Poetry connects to readers in many ways, and the sources of inspiration can come from experiences, ideas, relationships, and emotions. Welcome to an interview with Anne Higgins, whose latest book, Reconnaissance, has just been published by Texture Press. As sample of her work can be found here.

What is your name, and your primary occupation / avocation(s)?

Anne Higgins. My primary occupation is teaching.  I’ve been teaching English for roughly 40 years, from middle school level through college. My avocation is writing poetry and watching birds.  I also have a religious vocation; at the age of 30 I joined a religious community, the Daughters of Charity.

Anne Higgins 
Anne Higgins in 1970 - Ireland


Anne Higgins in 1978 as a novitiate
 What are some of your thoughts about the role of poetry in today's society?
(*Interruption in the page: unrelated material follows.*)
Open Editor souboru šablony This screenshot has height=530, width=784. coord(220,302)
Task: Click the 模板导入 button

It’s ever ancient, ever new. Today’s society needs it for the inner life. I agree with William Carlos Williams when he said “It is difficult to get the news from poems, yet men die miserably every day for lack of what is found there.”
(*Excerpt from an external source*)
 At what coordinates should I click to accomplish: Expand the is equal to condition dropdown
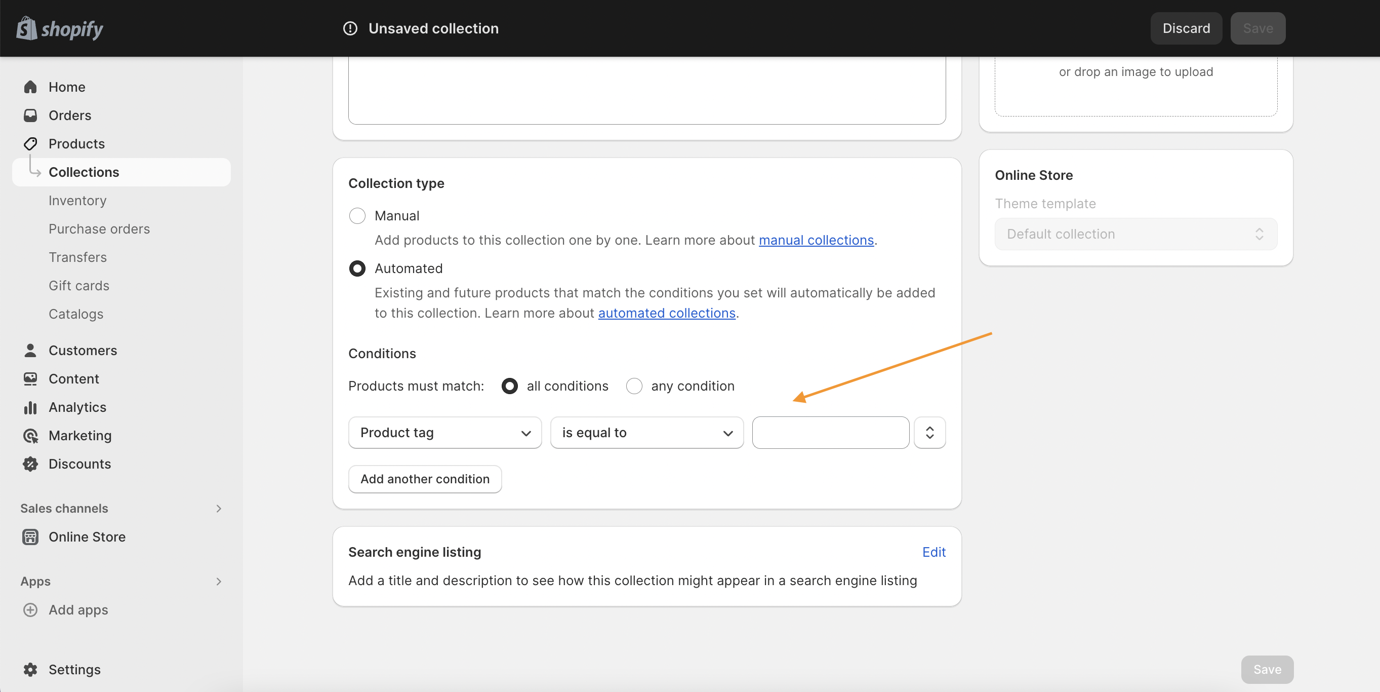click(648, 431)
How do you see poetry in relation to other discourses?

It has equal importance, though not many think so.

What do you consider to be the difference between poetry and poetics?
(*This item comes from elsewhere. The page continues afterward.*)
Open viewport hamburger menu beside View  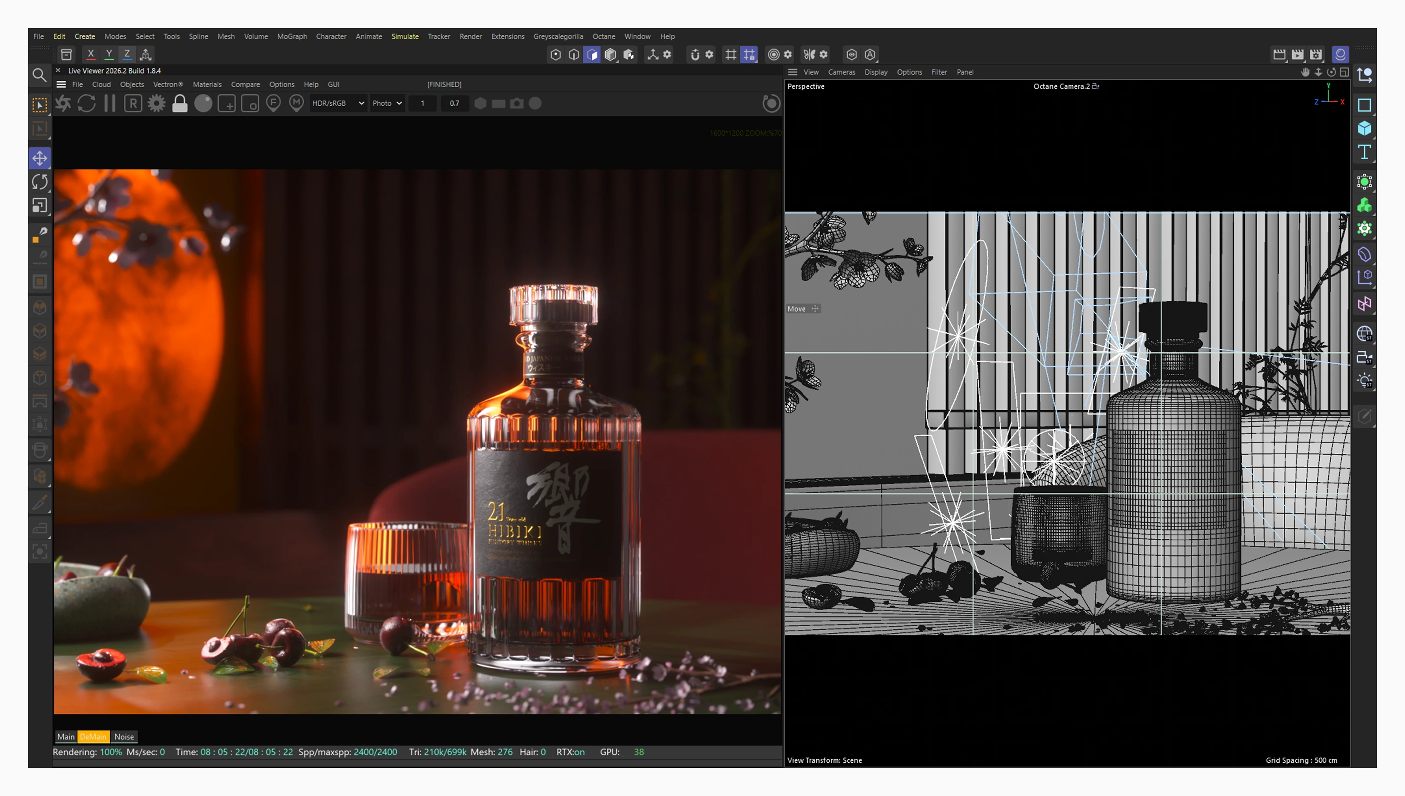click(x=792, y=72)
Poetics is the study of the way poetry is written; poetry is the work itself.

How would you describe your own sense of poetics?

I would describe it the way literary theorist Jonathan Culler does: Poetics is the study of linguistic techniques in poetry; it’s concerned with the understanding of how a text's different elements come together and produce certain effects on the reader.

I have never studied literary theory per se: my study of poetry (back in the sixties) focused on form criticism, and I am still mostly interested in the words and how they are put together in the poem.

Your recent book is Reconnaissance.  What would you like a reader to know about it?  How would you like readers to read the text(s)?  What kinds of interpretive strategies / meaning-making processes would you recommend?  How can the work make connections with readers?

I titled the book Reconnaissance, because to me the word means “to know again.”  One of the dictionary definitions is:  preliminary survey to gain information; especially : an exploratory military survey of enemy territory. From the  French, literally, recognition.

So the poems are about knowing things again; especially, seeing things with new eyes.

I am a lover of spy novels, especially the work of John Le Carre. Because of the underlying motif of surveillance that the word reconnaissance implies, I used words associated with spies and spying for the divider pages: Binoculars, Debriefing Magritte, Interrogations, and Safe House.

Magritte - Girl Eating Bird
The title of the book also comes from a painting from Rene Magritte: Le Reconnaissance Infinie.  The wonderful and ingenious cover was created by Arlene Ang, incorporating the sky from the Magritte painting, framed by a camera lens, and visited by a “hated housefly” from my poem “Like the Eyes of Insects.”
 
Le Reconnaissance Infinie
I try to write accessible poems, though I know some of the ones in this book are more riddle-like.  I love to play with words, and would encourage readers to just play along with me. Readers should also be able to connect with many of the subjects of the poems: traffic, aging, illness, families, etc.
Magritte - Companions of Fear
 Most of the poems are open form, but I did include one sestina – the one about the terrible fire in Our Lady of the Angels elementary school in Chicago in the 1950’s.

Fire at Our Lady of the Angels elementary school - 1950s
Please describe what you would consider to be your prevailing philosophy of life.

To me, life is full of mystery , synchronicity, and irony.